[RECORDS FOR THIS TASK]
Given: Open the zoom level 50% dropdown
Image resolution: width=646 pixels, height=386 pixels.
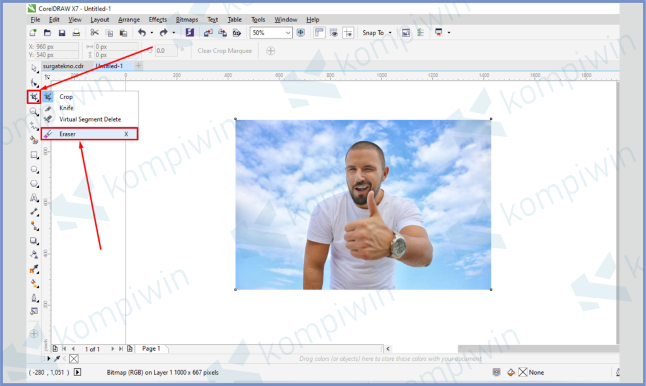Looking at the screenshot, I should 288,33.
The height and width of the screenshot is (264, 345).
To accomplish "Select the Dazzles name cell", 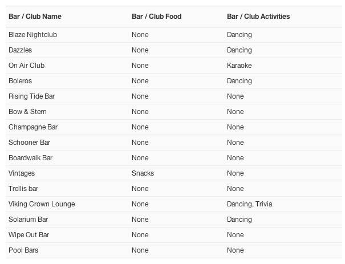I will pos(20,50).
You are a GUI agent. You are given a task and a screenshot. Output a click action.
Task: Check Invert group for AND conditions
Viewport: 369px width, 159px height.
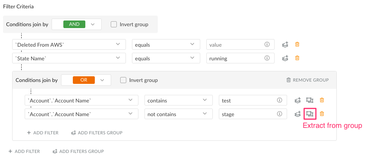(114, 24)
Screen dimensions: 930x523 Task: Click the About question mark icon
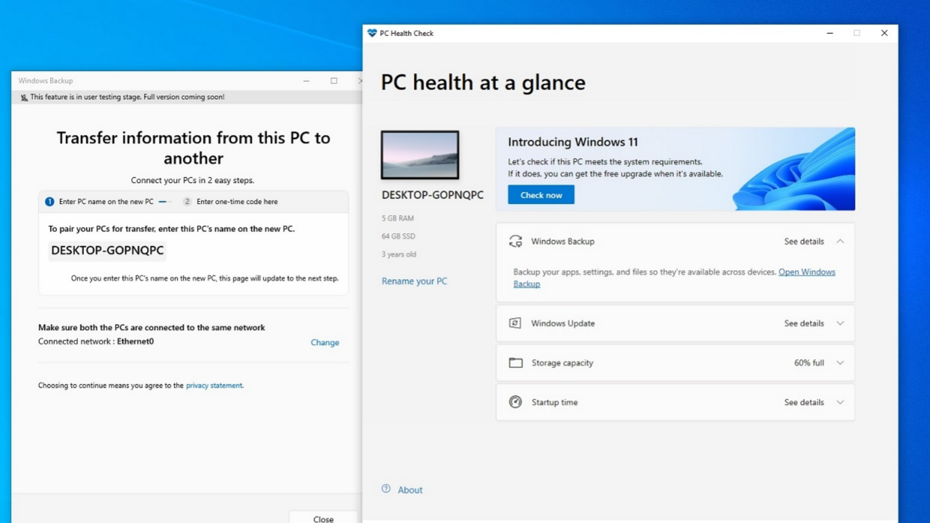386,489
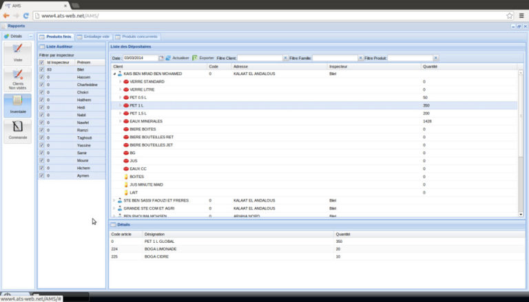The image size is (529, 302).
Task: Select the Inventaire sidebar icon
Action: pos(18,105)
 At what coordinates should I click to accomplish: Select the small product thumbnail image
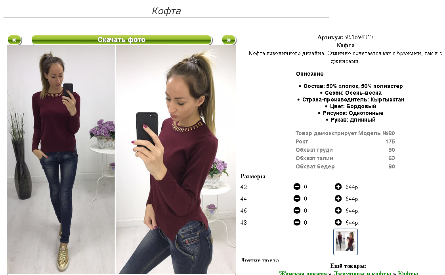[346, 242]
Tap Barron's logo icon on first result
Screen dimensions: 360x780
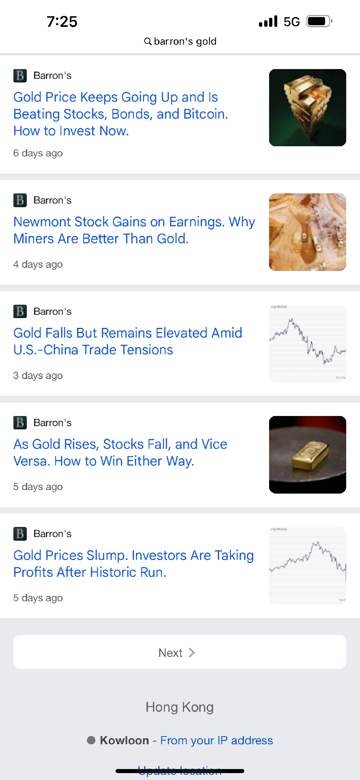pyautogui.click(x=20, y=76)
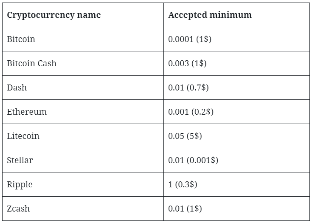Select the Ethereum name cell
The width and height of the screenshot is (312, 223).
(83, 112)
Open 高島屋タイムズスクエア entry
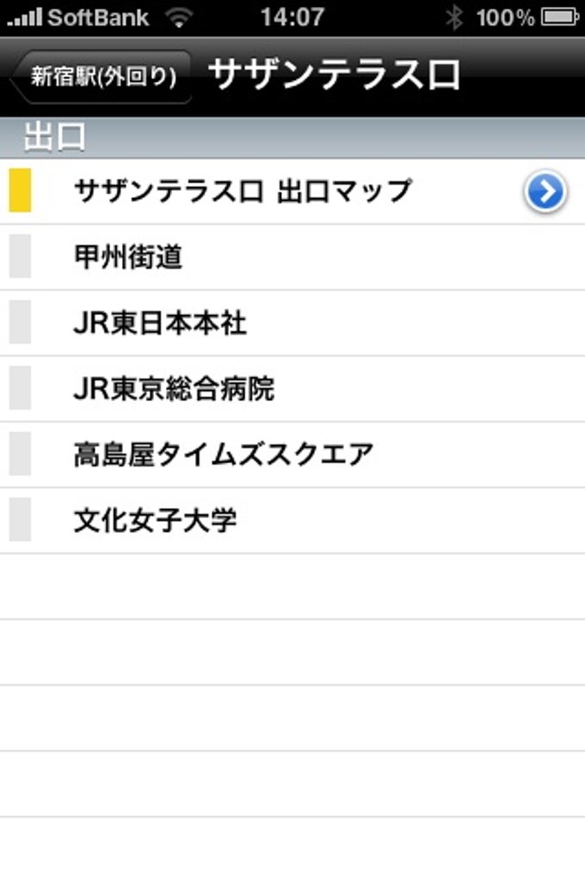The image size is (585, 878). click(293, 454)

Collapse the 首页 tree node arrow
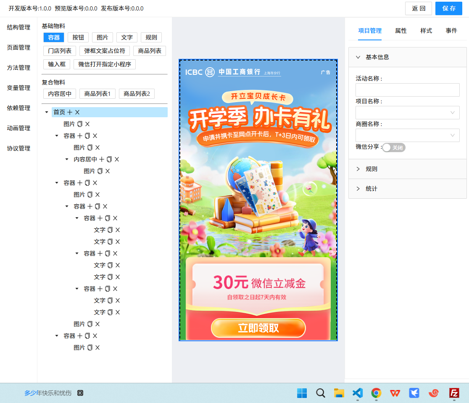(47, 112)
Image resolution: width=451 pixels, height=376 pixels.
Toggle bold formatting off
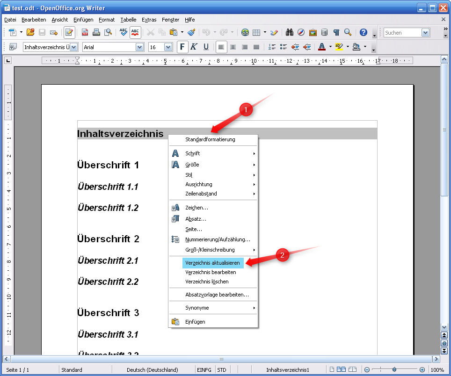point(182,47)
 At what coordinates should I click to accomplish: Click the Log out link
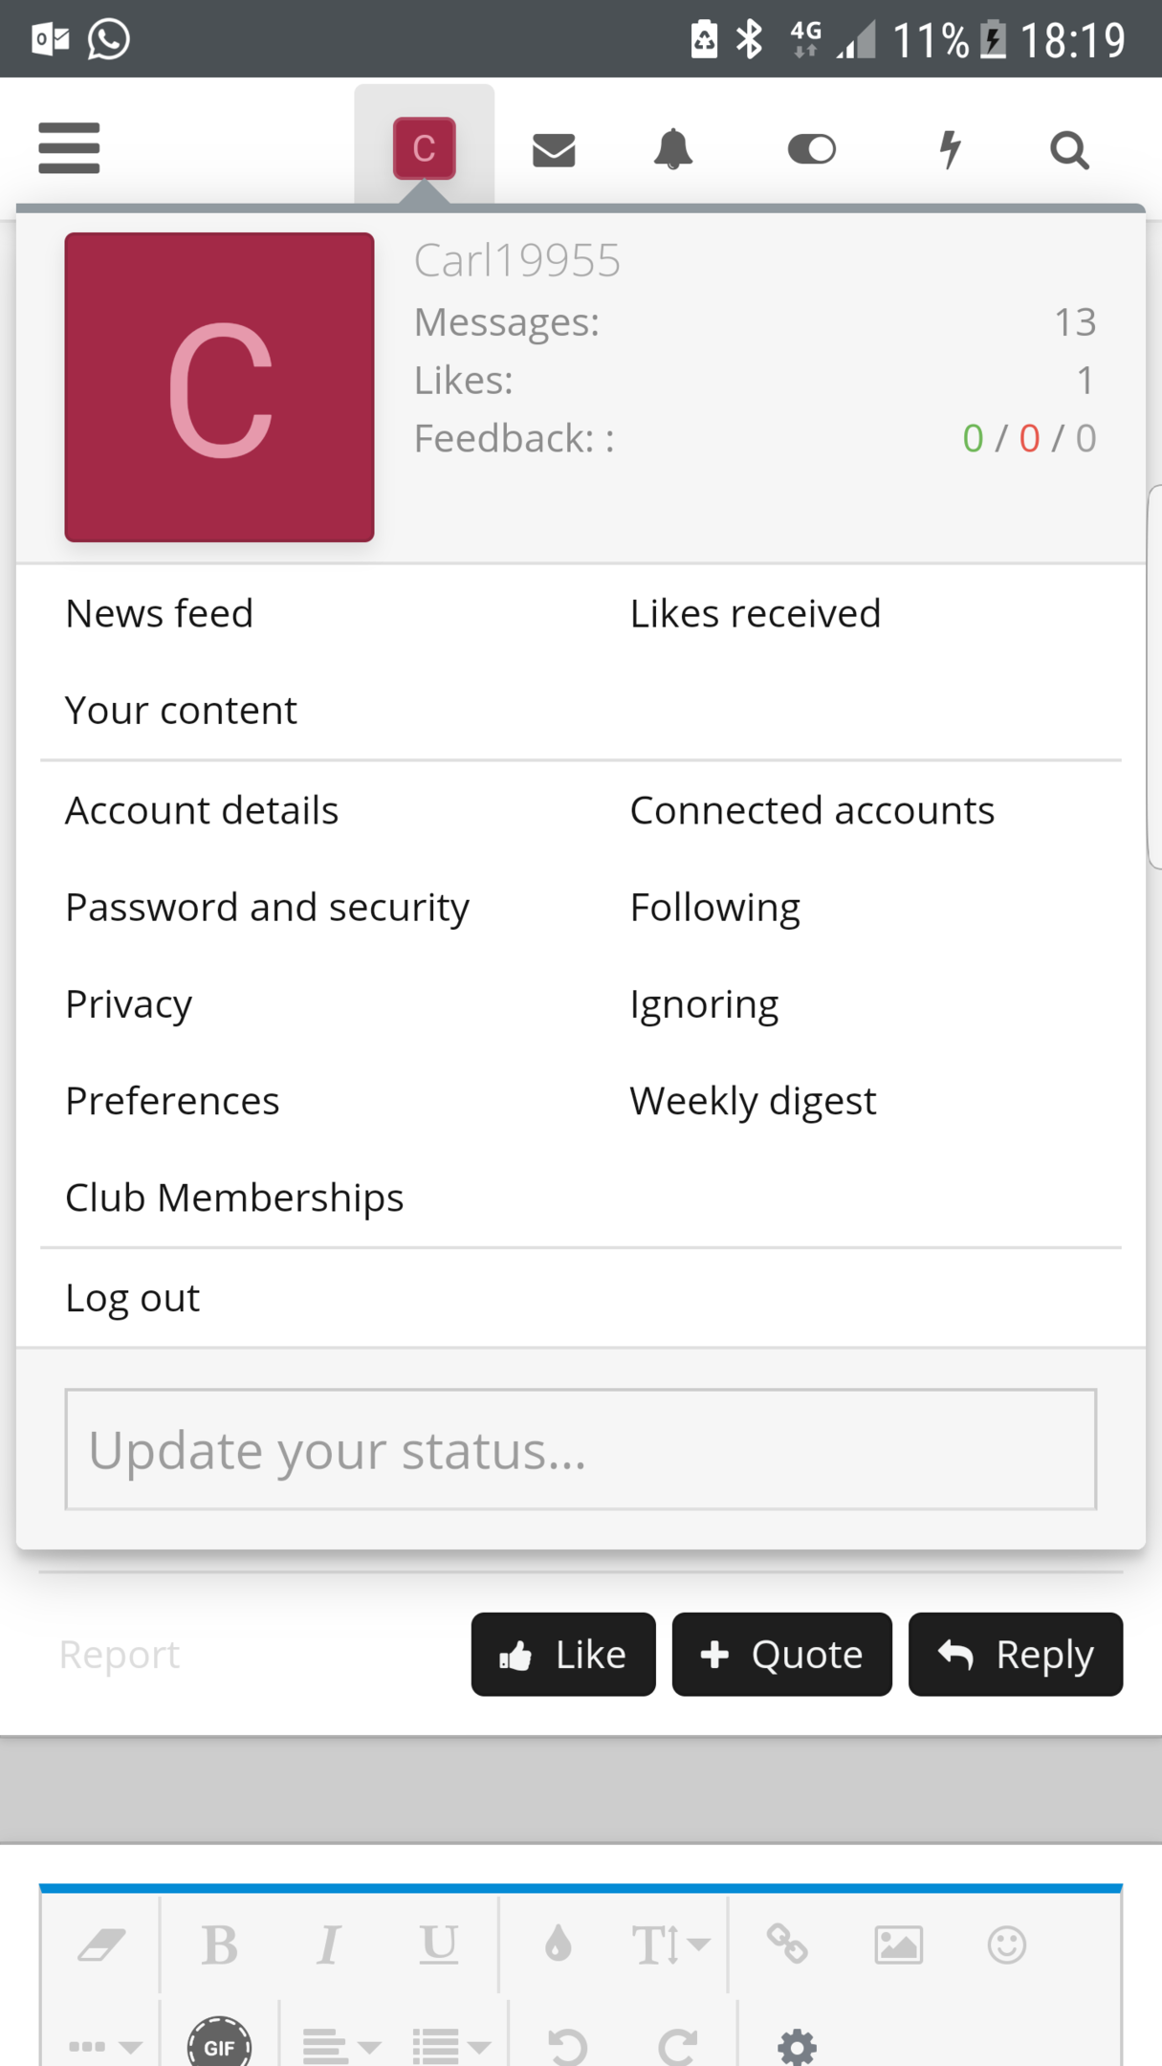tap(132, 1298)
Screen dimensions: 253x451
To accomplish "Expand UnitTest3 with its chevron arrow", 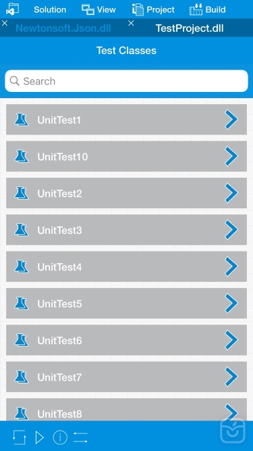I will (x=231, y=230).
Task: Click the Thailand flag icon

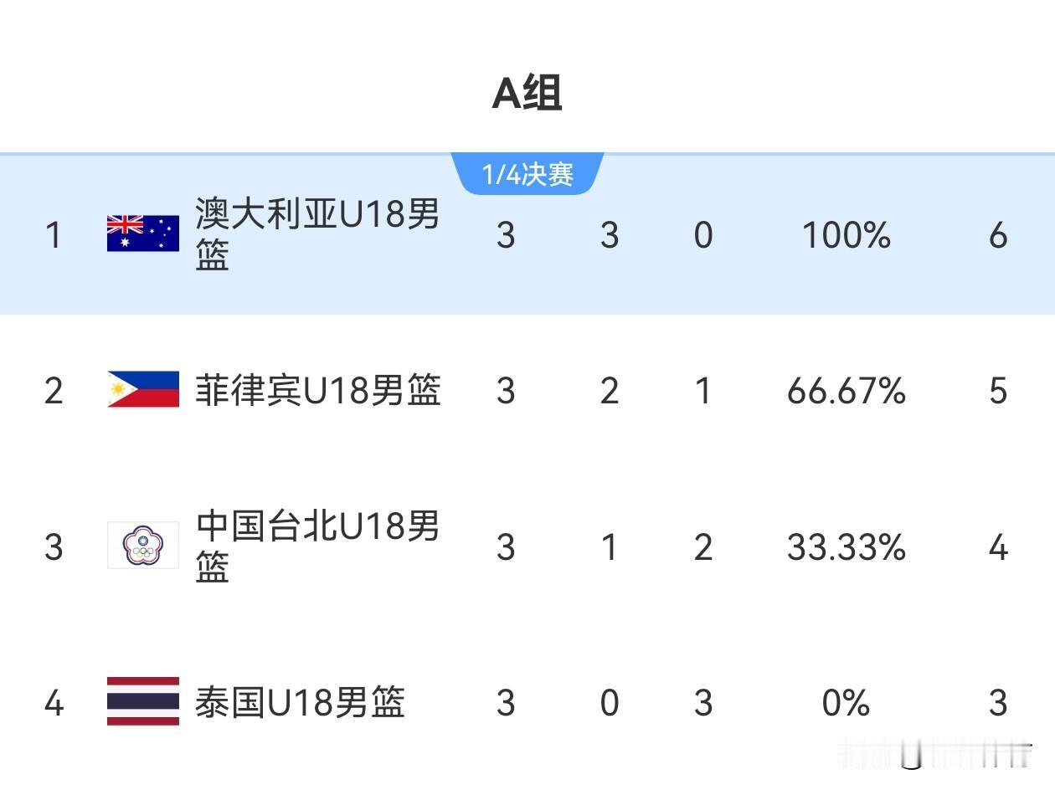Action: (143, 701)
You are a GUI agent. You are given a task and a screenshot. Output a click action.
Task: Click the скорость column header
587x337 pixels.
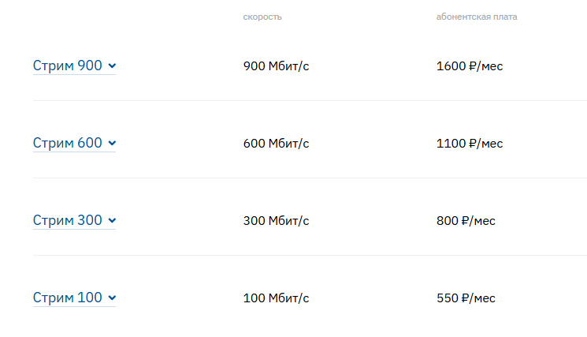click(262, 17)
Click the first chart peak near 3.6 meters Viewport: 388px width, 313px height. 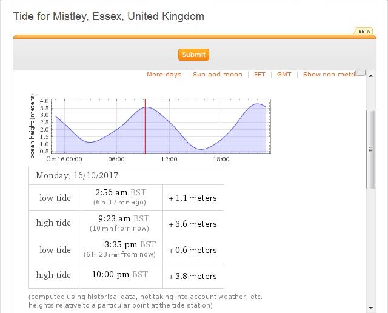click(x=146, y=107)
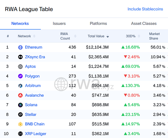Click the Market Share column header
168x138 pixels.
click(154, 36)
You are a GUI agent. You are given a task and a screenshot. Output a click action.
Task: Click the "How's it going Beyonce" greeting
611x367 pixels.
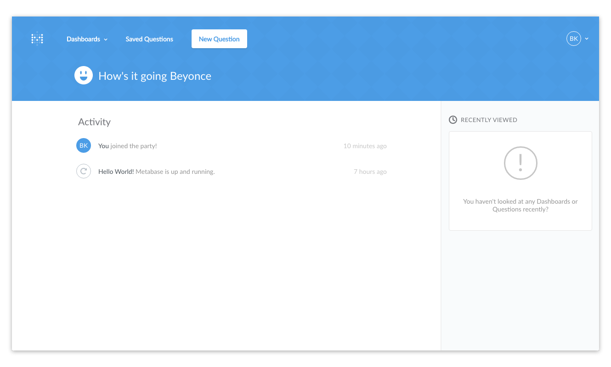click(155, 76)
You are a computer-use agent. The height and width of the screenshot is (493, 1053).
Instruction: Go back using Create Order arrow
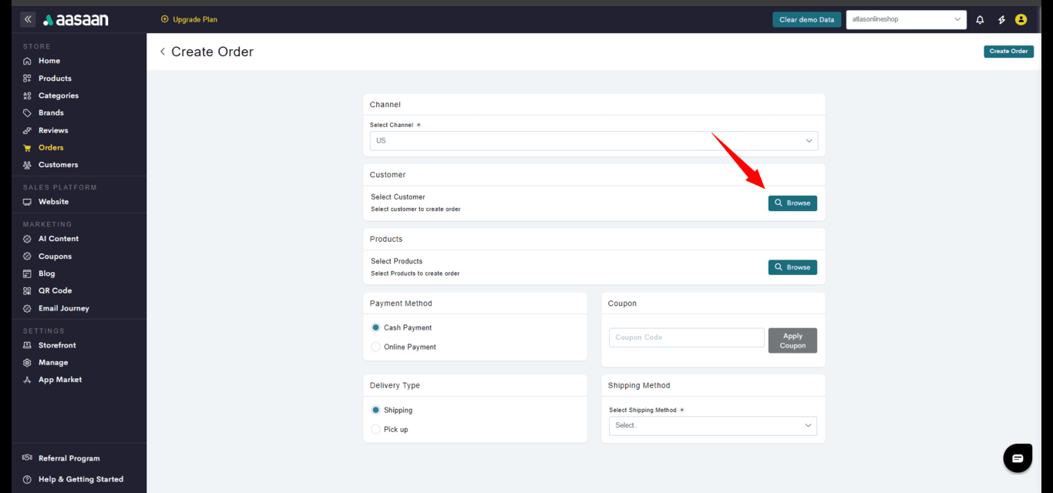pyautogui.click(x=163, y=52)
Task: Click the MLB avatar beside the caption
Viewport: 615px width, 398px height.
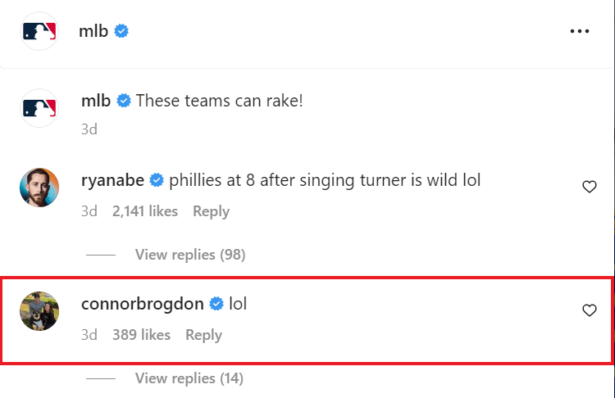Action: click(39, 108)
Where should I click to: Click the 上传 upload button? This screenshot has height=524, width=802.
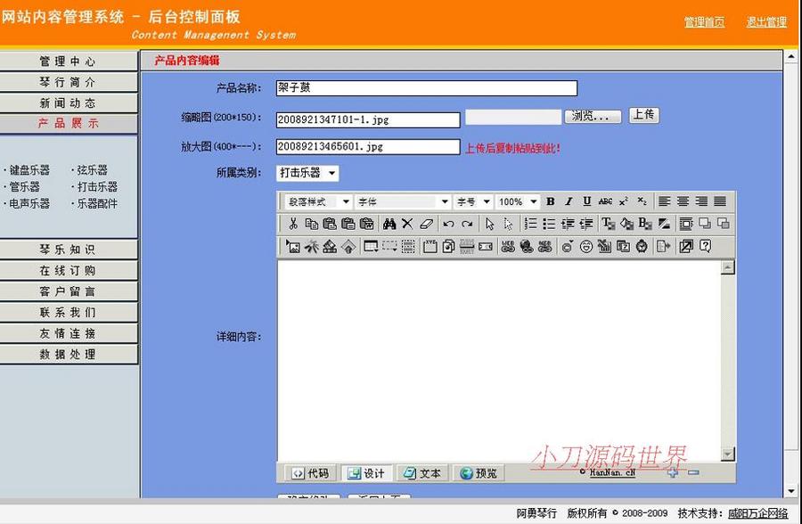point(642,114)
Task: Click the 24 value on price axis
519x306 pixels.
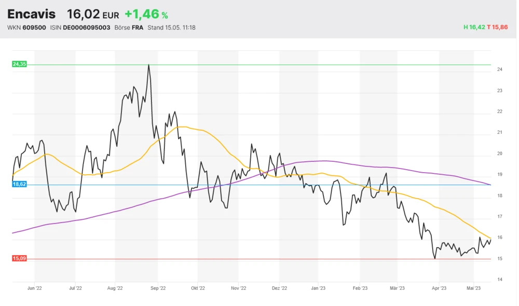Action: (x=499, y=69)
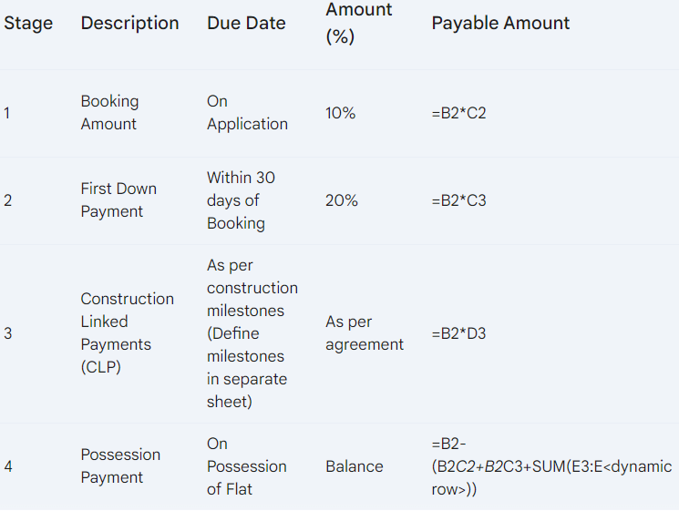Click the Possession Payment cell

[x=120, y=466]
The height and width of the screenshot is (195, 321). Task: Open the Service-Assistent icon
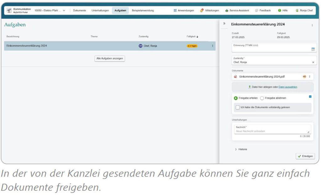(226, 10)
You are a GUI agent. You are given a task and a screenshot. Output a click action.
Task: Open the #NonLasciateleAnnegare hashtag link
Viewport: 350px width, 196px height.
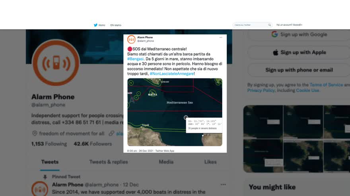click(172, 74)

[WHAT IS NEEDED] Starting at the line that contains "611x367 pixels.", reproduce exactly and only the lines through the end of the entries above, with the pictures excluded.

[RESPONSE TO THIS EXERCISE]
611x367 pixels.
click(155, 76)
You are a computer-use agent. The height and width of the screenshot is (493, 1053).
Instruction: Go back using Create Order arrow
pyautogui.click(x=163, y=52)
Task: Click the MLB avatar beside the caption
Viewport: 615px width, 398px height.
Action: click(39, 108)
Where should I click to: Click the 上传 upload button? This screenshot has height=524, width=802.
point(642,114)
Task: Click the 24 value on price axis
519x306 pixels.
Action: (x=499, y=69)
Click the Possession Payment cell

[x=120, y=466]
The height and width of the screenshot is (195, 321). Task: Open the Service-Assistent icon
(226, 10)
You are a GUI agent. You are given a task and a screenshot. Output a click action.
Task: Open the #NonLasciateleAnnegare hashtag link
Viewport: 350px width, 196px height.
click(172, 74)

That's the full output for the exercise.